Thanks! My program effectively got a 33x* speedup: 0.037 vs 1.25 ms.
I threw everything into a Makefile script. It compiles your code, locates necessary symbols, and links the program. I've put it at
https://gist.github.com/ktossell/10439006 . Currently it's only set up for building programs that run from the internal RAM.
Does this linker script look all right?
/* autogenerated linker script for myprog, thread 3
* source files: main.c leds.c
*/
-c
-heap 15700000
-stack 0x800
_ClearBit = 0x10010f28;
_SetBit = 0x10010d20;
_printf = 0x80023140;
_sinf = 0x1000ecd4;
MEMORY {
IRAM: o = 0x1001c000, l = 0x00004000
THREAD_MEM: o = 0x80070000, l = 0x00010000
SDRAM: o = 0x80100000, l = 0x00f00000
}
SECTIONS {
.placeholder: palign(8), fill = 0xaaaaaaaa {. += 4;} > THREAD_MEM
.text > IRAM
.far > IRAM
.const > IRAM
}
I didn't know if the other sections were necessary for user programs. This seems to cover everything my program needs.

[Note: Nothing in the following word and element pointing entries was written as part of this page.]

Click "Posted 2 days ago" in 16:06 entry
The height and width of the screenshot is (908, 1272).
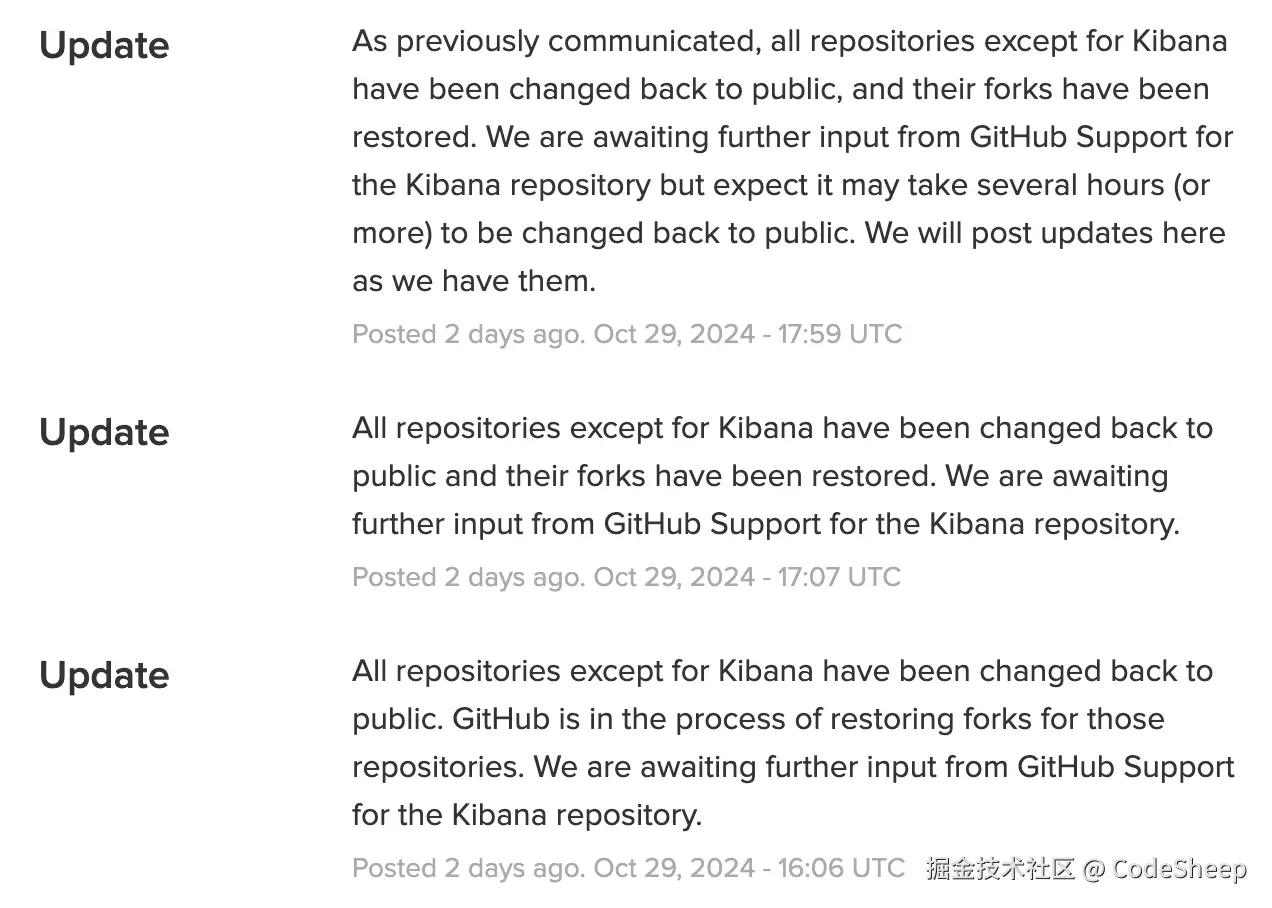click(x=466, y=868)
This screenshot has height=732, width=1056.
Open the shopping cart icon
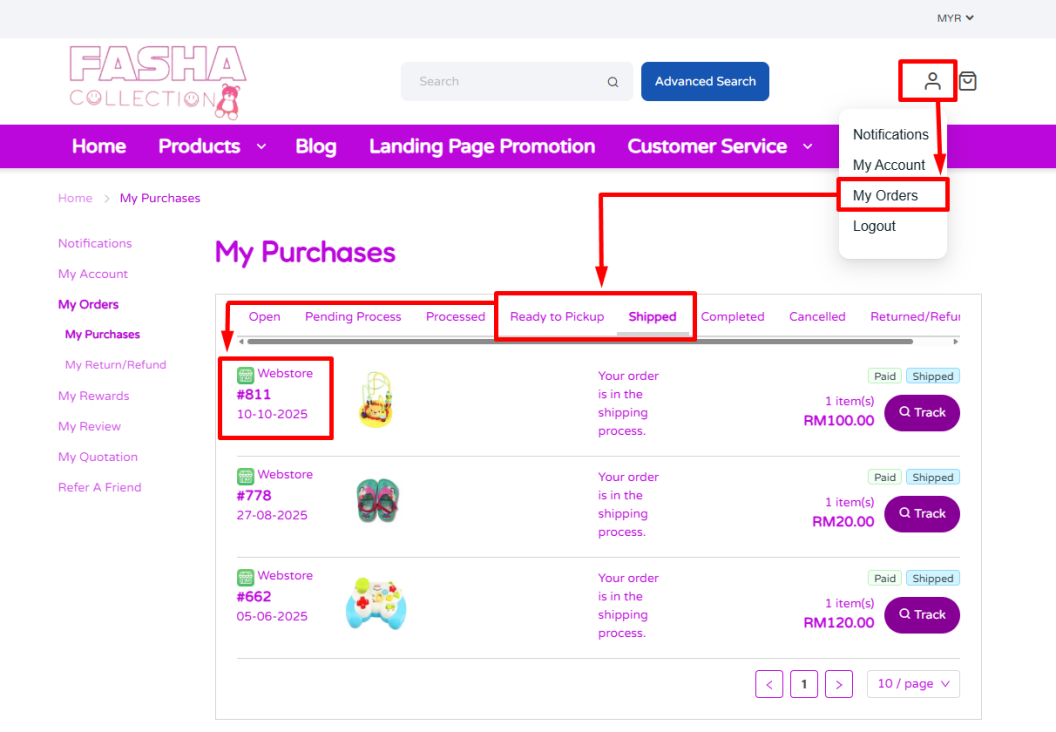(x=967, y=81)
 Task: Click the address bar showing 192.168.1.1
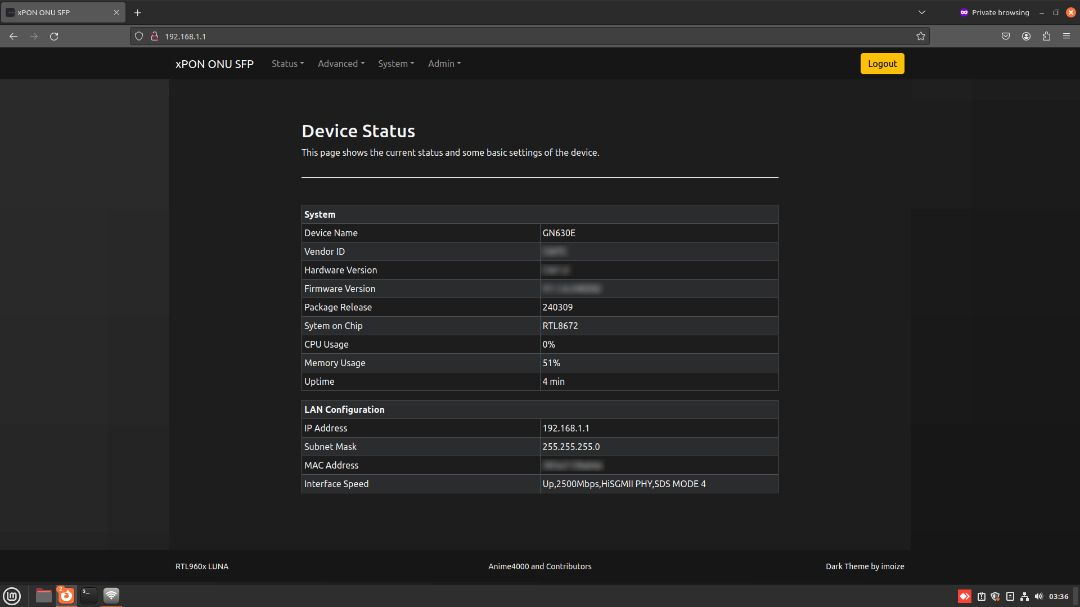(x=500, y=36)
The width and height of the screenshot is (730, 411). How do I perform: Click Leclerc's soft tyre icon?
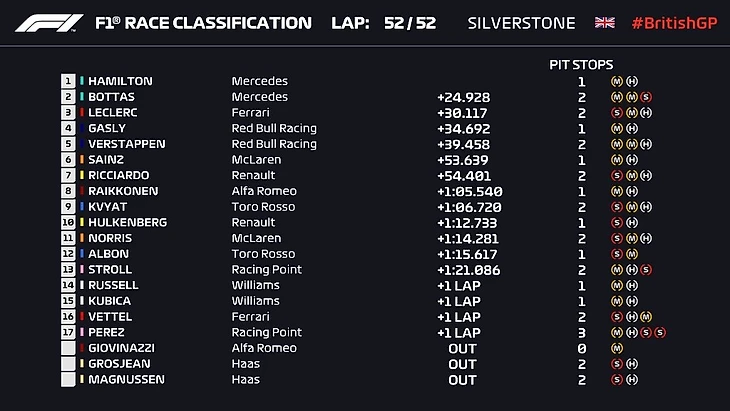(617, 113)
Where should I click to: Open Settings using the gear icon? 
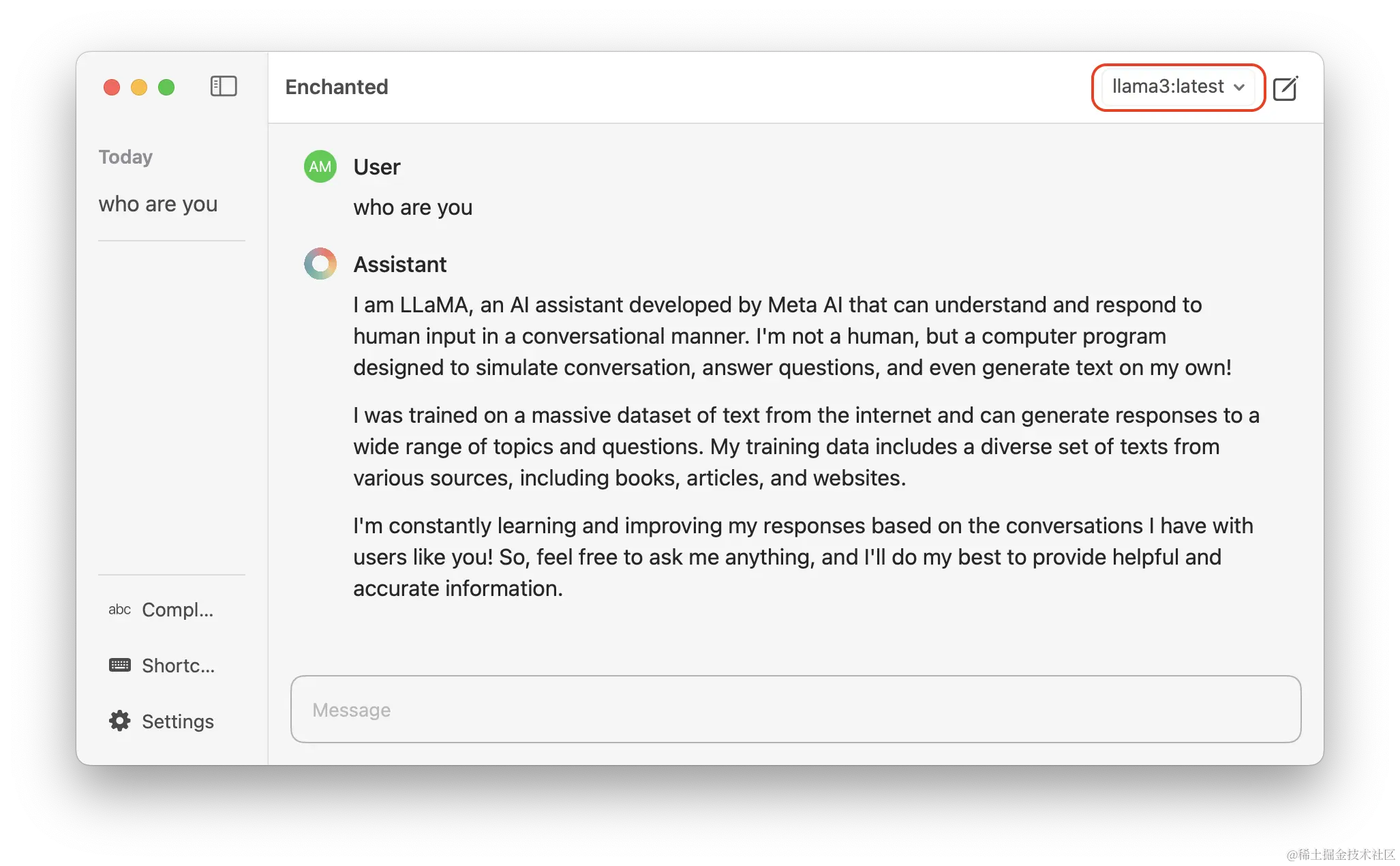click(x=119, y=721)
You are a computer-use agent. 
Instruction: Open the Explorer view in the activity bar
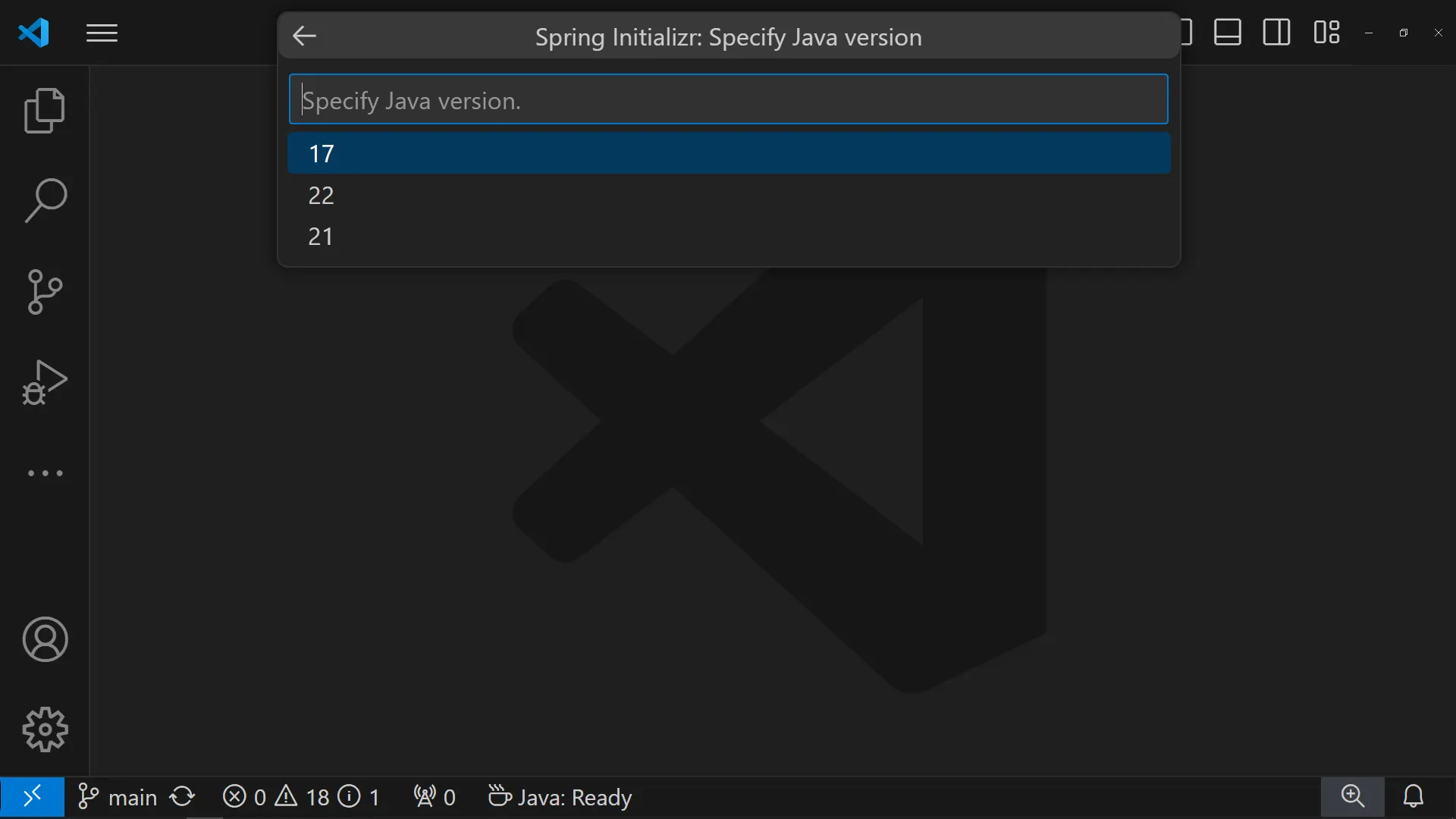[x=45, y=111]
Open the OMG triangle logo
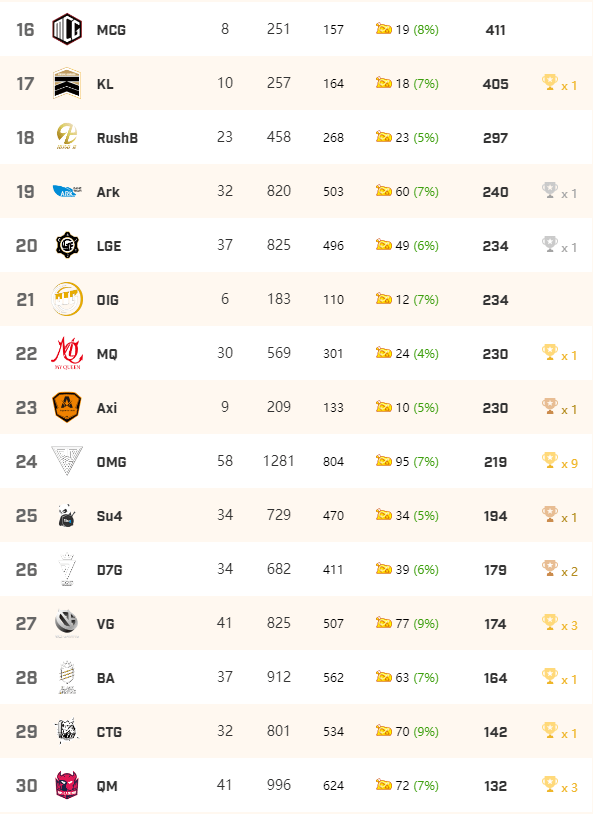Viewport: 593px width, 814px height. click(x=67, y=460)
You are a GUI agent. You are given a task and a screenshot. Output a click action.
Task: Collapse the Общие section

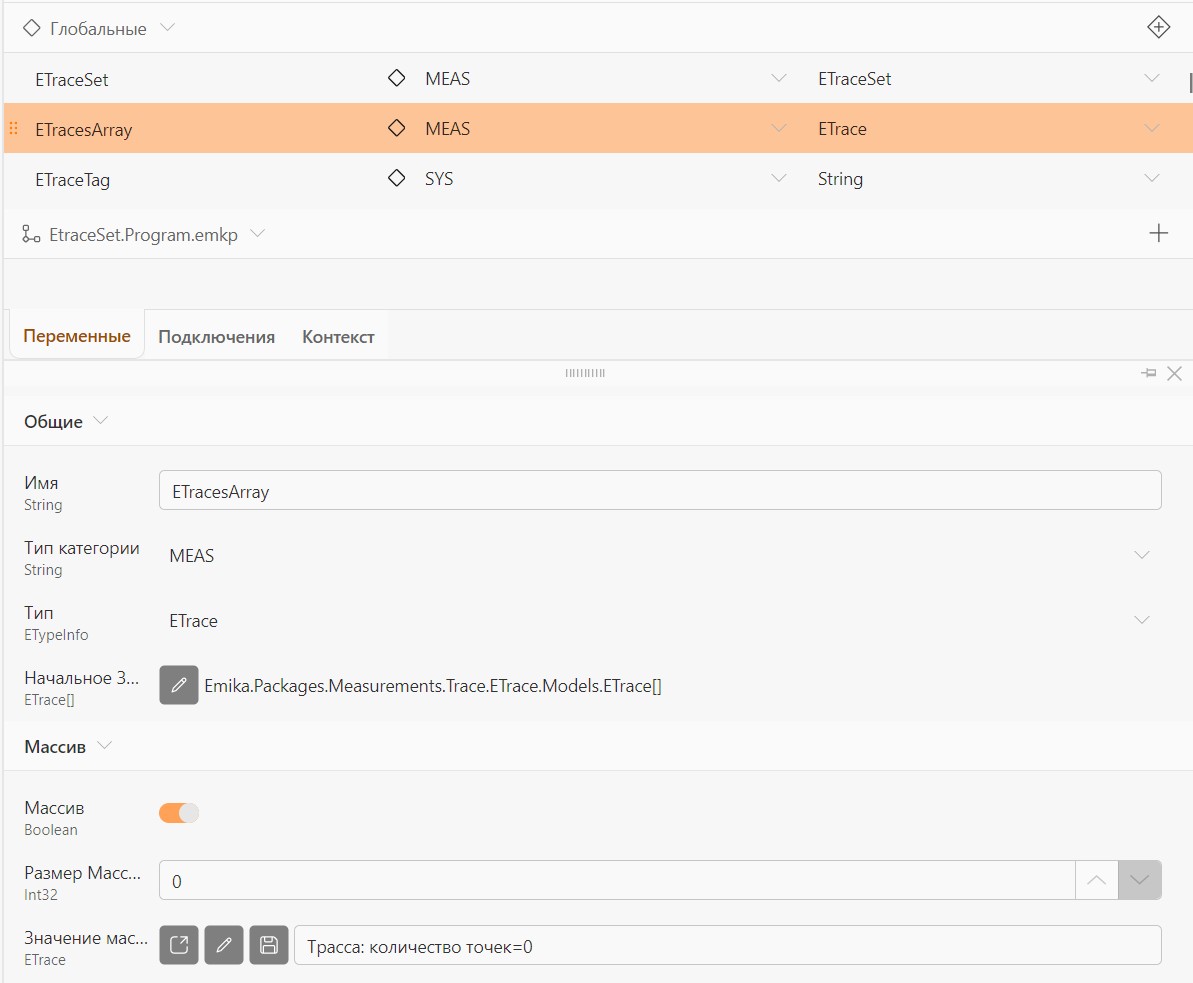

[*] where 3/4 of the 1.25ms was the program waiting for the thread to be rescheduled; actual running time was probably more like 0.4 ms, so a ~10x speedup.
---In DynoMotion@yahoogroups.com, <tk@...> wrote :
Hi,
I don't know of anyone using the TI Optimizing
Compiler. I don't think a gcc compiler exists for the TI C6722 processor. This is why we created the TCC67 compiler from TCC.
Code executes much faster using the (slow/expensive) TI Optimizing compiler. But most User programs just make function calls to KFLOP's internal optimized routines so it doesn't make much difference.
Besides the Optimizing compiler what can speed up code a lot is
placing it in Internal DSP RAM. There is only 128KBytes of Internal RAM but it is really fast (single cycle and 256 bits wide).
I think you will need to make a .cmd file for the TI Compile/Link to place the code in the right place.
I made an example. See the attached Zip file (you will need to re-name it). UnZip it as a directory TI_Compiler under the C Programs folder.
There is a Batch file and some linker files to compile an example to be run as Thread#2.
Unfortunately we don't have an easy way to import the symbols into the TI
compiler from the KFLOP Binary the way we have for TCC67. But if you only need to access a few functions in KFLOP you can hard code them in the linker file.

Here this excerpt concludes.